Document passage -

Nate Coraor — Building scalable Galaxy
Target of the talk: make large sites run as well as a small instance. The standard build works fine for base cases, but several things that can be done to tune larger instances. Some general suggestions:
- Give galaxy it’s own user
- Don’t share database with other users
- Use clean python interpreter with virtualenv
- Galaxy can use NFS mounts for clustering
Get started with tuning:
- Disable developer settings (
- Move any from default SQLite which does not scale well. Recommend Postgres.
- Use a web proxy like nginx or apache to serve static content. Allows for caching and compression for downloads. See the wiki pages for Apache proxies and nginx proxies.
- Use a cluster to distribute jobs. This allows you to restart the server without restarting jobs. See the wiki Cluster setup page.
- Galaxy has a multiprocess model to avoid issues with Python’s global interpreter lock. Run multiple Galaxy processes on different ports.
- Setting metadata can be cpu intensive and block jobs. Do:
- Tuning Postgres: let it keep results in memory, allow more database connections, use
threadlocalstrategy for accessing database.
- Downloading data from Galaxy. Use the proxy to handle this: Apache:
- Uploading data to Galaxy. Again allow the proxy to handle it. This only works on nginx, and is a bit more complicated to setup.
All of this configuration is running on the main Galaxy site. Check out the wiki documentation for production servers.
Greg von Kuster — Libraries and Sample Tracking at NGS Facilities
Data libraries are hierarchical containers for datasets. You can upload directly to libraries from local directories on the server machine. This lets administrators manage files outside of Galaxy and still have them work internally. With library management, you can delete and undelete datasets.
Libraries allow users to import data into their history. Datasets are not copied, so large files used by multiple users are represented once on disk. Library security settings allow you to restrict access to certain groups of users. Security policies are flexible at the library, folder and dataset level: include access, add, modify and manage. Security settings are inherited downward but can be overridden at each level.
Data library templates associate information with a library and contents. The wiki description provides some nice examples.
Manage sequencing samples and getting them back into galaxy. Basic process: submit request, move through lab process, and transfer data back through a Galaxy library. This can be an automated or semi-automated process.
Labs can define the process and states of requests through the Admin interface and configure all the details.
Sample tracking is intended to complement an existing LIMS system, not be a LIMS replacement. Galaxy messaging engine has a simple XML API that can communicate with an existing system.
Bonus item: place to upload existing tools that integrate with Galaxy. See the brand new community tool site.
Kanwei Li — Building Custom Browsers with Trackster
Trackster is a track/data viewer integrated into Galaxy. Supports:
- Line Tracks — wiggle and bedgraph formats. Three ways: regular line graph, intensity display and filled line graph.
- Feature Tracks — start end regions in bed format.
- BAM tracks — uses pysam.

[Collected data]
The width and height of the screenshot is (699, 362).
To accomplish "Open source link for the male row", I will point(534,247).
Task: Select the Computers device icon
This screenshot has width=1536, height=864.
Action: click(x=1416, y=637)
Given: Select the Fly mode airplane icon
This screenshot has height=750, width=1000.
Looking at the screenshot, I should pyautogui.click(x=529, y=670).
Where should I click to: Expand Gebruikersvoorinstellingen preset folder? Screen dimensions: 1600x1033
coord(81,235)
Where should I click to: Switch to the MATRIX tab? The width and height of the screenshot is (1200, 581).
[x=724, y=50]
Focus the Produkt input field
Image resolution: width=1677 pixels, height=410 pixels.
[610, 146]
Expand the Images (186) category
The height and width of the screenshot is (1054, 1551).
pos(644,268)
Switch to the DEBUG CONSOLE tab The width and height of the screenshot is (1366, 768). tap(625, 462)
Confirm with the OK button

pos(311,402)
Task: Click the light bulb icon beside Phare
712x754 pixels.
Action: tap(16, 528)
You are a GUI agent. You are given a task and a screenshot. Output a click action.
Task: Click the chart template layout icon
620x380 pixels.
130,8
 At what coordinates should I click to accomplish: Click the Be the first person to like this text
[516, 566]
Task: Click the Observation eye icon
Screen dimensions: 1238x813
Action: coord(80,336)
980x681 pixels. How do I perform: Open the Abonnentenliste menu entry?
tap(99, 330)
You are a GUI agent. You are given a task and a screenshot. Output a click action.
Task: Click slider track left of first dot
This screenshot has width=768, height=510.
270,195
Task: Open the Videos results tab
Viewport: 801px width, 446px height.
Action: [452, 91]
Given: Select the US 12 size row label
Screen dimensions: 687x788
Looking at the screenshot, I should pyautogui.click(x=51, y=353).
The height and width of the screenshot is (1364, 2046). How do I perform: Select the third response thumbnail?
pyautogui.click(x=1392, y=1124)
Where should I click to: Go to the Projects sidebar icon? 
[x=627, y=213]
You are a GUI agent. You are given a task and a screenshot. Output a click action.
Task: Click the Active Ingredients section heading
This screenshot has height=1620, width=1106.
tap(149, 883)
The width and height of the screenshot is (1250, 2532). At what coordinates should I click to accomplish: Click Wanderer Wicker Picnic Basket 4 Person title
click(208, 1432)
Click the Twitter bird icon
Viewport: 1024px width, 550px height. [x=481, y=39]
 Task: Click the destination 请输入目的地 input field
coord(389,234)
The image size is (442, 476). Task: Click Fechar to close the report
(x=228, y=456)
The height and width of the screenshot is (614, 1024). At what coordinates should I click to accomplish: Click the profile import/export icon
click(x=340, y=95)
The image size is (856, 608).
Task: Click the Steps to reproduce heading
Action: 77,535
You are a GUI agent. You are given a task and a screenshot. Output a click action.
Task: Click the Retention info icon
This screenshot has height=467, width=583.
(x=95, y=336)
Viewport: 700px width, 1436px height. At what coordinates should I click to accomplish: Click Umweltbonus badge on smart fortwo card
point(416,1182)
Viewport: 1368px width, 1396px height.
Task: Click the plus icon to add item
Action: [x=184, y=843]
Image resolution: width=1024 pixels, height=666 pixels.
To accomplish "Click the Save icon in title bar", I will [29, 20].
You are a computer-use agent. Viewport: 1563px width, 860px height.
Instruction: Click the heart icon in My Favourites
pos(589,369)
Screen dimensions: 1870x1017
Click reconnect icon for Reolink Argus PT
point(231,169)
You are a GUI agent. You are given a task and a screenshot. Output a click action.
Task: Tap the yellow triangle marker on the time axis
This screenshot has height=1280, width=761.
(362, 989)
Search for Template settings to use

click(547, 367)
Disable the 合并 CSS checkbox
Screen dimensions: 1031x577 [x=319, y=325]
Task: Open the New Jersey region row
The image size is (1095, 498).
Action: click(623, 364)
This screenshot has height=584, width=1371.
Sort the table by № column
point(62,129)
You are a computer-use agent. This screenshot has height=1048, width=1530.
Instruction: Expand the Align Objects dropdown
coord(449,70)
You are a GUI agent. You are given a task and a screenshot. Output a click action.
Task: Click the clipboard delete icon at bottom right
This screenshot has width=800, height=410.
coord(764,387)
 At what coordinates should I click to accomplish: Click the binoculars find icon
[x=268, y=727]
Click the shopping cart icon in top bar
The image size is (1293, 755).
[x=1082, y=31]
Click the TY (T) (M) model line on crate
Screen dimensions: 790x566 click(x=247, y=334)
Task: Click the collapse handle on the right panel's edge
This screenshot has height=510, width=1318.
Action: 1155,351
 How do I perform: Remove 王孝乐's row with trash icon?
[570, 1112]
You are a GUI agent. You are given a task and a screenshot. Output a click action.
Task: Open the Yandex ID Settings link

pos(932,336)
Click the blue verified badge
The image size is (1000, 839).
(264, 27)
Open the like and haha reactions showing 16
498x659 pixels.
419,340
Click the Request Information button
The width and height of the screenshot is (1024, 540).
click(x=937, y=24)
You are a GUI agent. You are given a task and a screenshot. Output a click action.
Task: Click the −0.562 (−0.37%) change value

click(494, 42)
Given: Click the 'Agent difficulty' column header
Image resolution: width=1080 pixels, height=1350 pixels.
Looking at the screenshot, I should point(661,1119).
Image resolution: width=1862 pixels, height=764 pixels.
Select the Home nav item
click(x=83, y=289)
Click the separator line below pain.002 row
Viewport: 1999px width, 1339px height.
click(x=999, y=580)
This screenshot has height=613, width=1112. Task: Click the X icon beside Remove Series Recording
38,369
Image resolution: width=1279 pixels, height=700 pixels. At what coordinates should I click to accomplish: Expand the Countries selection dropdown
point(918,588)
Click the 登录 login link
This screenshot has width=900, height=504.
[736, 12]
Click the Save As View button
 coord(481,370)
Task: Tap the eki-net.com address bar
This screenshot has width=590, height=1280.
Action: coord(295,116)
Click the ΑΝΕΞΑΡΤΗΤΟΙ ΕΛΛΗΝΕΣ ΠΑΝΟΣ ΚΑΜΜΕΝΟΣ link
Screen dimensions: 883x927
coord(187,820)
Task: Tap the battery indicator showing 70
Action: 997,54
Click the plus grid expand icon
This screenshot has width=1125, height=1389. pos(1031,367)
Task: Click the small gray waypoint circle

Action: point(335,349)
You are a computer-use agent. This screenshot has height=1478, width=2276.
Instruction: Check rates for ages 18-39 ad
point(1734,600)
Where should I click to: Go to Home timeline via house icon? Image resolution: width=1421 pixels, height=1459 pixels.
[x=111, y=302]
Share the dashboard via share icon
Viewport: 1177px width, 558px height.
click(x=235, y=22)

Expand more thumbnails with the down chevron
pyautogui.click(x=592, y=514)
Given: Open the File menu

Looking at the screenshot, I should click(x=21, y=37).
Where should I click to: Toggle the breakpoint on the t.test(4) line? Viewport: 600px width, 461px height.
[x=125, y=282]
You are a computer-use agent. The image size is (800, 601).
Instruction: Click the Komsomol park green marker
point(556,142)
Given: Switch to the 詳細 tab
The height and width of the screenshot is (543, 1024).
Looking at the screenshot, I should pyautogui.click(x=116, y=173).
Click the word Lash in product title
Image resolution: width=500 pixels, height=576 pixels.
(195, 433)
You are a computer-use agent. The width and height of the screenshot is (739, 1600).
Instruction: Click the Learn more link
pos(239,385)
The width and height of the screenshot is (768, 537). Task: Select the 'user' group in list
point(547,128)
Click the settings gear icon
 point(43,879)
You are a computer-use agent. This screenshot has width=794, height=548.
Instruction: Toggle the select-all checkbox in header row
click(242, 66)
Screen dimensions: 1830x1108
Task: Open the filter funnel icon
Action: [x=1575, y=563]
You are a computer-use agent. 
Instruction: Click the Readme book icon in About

Exercise tasks -
**A)** According to the Galaxy talk notes, which database is recommended in place of the default SQLite?
**B)** Extend the Galaxy talk notes from their last line.

Answer list -
**A)** Postgres.

**B)**
Front end uses HTML5 canvas elements and jQuery. Data fetched through AJAX calls to Galaxy. Files are indexed using an
array_tree from bx-python. The
interval_index allows quick querying based on regions. The data provider is defined as
get_data for retrieving regions in JSON format. See the BAM python file definition for the code.
Trackster allows sharing of visualizations that can be embedded in Galaxy pages.
Future developments: GFF file format and more display modes.
To use in galaxy: set
enable_track=true. See the wiki page for more details on setting it up.
Jeremy Goecks — Reproducible and transparent computational science with Galaxy
Tries to take Galaxy analysis to the next step: how do you use an analysis to do good science? Want it to be accessible, reproducible and transparent. Transparency — communicating experimental outputs in a meaningful way which facilities understanding and extending analysis, as well as letting others learn how you do things.
Galaxy handles this by having an open web-based platform that allows others to reuse and see your analysis: workflows, display framework, annotations, and pages:
Workflows — abstract analyses that can be applied to many datasets. These can be built from a history automatically and then edited in the workflow editor. Jeremy bravely shows a live demo of a Cufflinks analysis. Really impressive. Next step is being able to move workflows between Galaxy analyses.
Display framework — can push workflows to a public repository of workflows and share with others. When you publish you can add metadata and tags to the workflow so it is easily found be others. This is a public web page that you can make available to others.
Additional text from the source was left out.